Only the number is wanted: how many lines of the data contain "computer"?

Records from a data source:
________________
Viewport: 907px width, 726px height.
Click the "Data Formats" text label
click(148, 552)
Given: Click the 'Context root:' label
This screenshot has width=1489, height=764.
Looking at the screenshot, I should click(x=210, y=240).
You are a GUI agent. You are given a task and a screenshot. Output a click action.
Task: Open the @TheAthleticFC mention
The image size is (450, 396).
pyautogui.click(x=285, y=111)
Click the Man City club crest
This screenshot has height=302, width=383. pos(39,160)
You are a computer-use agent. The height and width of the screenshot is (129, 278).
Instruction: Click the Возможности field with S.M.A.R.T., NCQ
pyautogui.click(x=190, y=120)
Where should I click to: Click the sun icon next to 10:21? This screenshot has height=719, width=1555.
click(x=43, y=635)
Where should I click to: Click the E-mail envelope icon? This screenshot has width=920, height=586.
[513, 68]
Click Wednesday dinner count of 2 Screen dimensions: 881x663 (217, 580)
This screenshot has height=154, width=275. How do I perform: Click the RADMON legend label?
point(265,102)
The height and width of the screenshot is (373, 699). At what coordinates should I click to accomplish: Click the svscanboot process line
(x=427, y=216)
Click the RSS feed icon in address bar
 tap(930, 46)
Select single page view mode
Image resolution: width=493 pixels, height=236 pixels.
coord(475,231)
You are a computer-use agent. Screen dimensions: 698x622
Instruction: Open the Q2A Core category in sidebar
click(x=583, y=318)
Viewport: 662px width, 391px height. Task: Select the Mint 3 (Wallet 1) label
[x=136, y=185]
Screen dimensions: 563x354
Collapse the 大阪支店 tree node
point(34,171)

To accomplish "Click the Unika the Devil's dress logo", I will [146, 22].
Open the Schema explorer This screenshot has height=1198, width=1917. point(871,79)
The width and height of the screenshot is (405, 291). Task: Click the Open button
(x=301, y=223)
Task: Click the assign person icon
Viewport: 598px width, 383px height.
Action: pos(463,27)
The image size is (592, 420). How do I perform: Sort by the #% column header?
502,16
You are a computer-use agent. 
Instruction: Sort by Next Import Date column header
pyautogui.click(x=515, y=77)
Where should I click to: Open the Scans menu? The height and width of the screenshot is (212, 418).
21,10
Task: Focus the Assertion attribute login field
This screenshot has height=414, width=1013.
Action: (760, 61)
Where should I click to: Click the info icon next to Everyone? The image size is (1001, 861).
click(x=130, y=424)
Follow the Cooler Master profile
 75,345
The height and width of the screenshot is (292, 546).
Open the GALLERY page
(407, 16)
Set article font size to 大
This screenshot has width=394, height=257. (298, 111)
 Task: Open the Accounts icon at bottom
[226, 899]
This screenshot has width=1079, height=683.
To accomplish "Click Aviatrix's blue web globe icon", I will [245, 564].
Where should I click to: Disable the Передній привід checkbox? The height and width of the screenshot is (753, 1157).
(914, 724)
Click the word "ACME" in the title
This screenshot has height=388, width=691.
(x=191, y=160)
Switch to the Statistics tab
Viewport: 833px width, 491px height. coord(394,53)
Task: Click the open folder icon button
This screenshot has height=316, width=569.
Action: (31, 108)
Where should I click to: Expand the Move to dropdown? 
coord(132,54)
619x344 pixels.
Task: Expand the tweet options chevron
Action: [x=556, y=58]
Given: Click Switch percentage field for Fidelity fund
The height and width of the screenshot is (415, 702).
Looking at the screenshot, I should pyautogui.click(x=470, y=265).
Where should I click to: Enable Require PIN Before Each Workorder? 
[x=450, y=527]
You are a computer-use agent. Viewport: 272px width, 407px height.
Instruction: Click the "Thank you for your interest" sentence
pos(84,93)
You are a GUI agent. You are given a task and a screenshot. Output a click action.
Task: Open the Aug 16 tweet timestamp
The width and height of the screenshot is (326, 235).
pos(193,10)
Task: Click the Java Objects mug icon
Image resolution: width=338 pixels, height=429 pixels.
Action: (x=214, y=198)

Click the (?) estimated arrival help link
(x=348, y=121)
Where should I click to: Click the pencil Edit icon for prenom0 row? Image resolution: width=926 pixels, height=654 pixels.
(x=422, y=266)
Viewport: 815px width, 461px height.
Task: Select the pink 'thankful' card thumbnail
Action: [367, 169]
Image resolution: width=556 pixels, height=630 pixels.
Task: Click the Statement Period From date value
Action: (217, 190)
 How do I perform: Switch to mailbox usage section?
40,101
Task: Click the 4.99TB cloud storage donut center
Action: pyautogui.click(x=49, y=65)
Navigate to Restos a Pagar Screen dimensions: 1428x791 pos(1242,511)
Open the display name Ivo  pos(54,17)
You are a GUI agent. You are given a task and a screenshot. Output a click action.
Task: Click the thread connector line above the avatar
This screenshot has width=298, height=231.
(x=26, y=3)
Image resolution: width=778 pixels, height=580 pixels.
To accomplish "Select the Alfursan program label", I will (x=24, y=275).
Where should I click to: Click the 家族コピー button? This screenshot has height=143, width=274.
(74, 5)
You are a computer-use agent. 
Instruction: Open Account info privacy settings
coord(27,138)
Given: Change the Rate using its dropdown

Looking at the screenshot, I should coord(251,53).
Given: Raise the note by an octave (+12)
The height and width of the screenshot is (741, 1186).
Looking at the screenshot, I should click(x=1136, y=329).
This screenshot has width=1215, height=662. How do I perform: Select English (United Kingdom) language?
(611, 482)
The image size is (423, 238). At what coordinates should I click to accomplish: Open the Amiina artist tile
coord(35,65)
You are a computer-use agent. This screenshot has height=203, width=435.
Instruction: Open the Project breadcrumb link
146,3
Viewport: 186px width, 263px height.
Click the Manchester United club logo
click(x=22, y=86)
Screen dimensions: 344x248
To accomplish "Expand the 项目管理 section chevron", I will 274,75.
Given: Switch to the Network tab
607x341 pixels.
________________
◆ Answer section: 6